Zylinderdruck-basierte Modellierung des Start-Warmlaufverhaltens von Ottomotoren

Most of the hydrocarbon emissions during FTP cycle testing are generated during cold starting and warm-up. They are caused by inadequate fuel evaporation and poor fuel mixture generation: only the low-boiling components of the fuel evaporate and can participate in combustion during cold starting. Because the oxygen sensor is not operational at this point in time, no air/fuel ratio information is available before the warm-up phase. This means that fuel metering can not yet be optimised at this point. This paper describes the thermodynamic analysis of cold starting and subsequent warm- up of an combustion engine based on cylinder pressure with the aim of optimising hydrocarbon emissions. A thermal shock model was developed to model and provide real-time compensation for the unwanted effects that adiabatic gradients have on the signal quality of the measured variable. Cold-start tests with a spark ignition engine with multipoint injection have shown that misfiring can be identified from the cylinder pressure information. Variables derived from the net heat release rate did not provide definitive criteria for a cycle individual classification of the mixture formation with the test engine. To optimise the warm-up phase, a combustion characteristic was calculated from the cylinder pressure information as a measure for the transformation of the fuel mixture. Because a functional relationship exists between the combustion characteristic and the air/fuel ratio, these values were used to model a mean oxygen signal based on cylinder pressure data.

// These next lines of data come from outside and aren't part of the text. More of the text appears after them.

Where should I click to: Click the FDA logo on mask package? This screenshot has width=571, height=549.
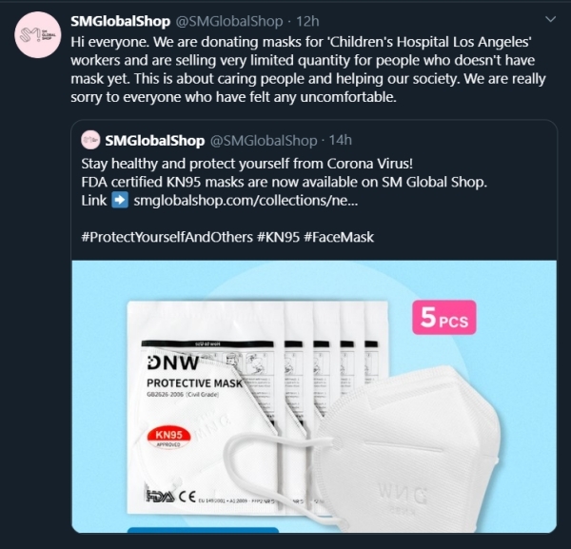(156, 495)
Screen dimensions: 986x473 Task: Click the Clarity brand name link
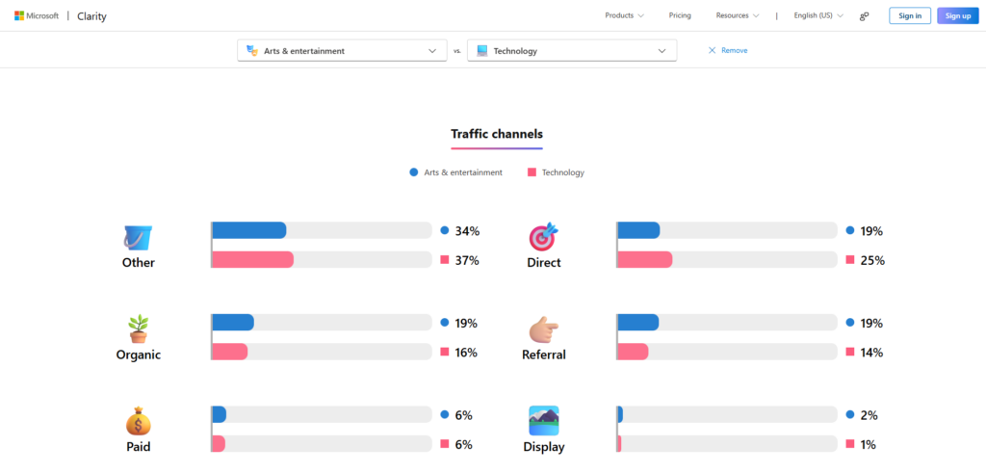pyautogui.click(x=91, y=15)
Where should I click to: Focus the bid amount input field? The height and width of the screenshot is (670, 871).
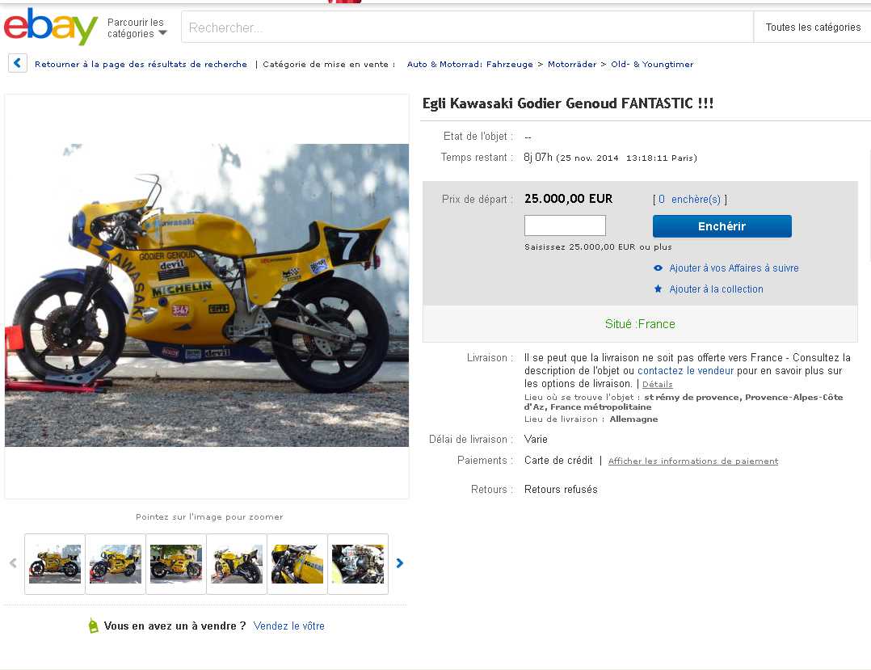(565, 225)
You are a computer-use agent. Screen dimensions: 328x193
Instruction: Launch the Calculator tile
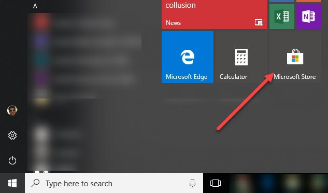[241, 57]
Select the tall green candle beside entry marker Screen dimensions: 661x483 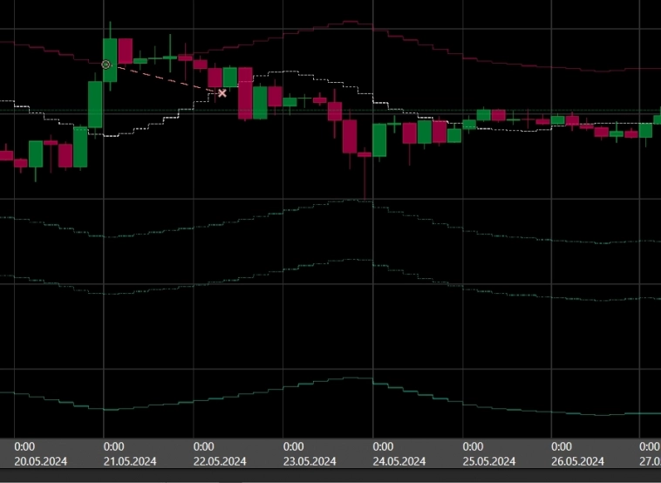point(110,59)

The second method is insensitive to changes in fuel quality. A recursive model estimator identifies the lambda efficiency of combustion and provides information about the air/fuel ratio without the need for model adaptation. In the third modelling approach, the cylinder pressure information is used to calculate a model value for the hydrocarbon concentration of combustion. This model was used to implement a lean limit control.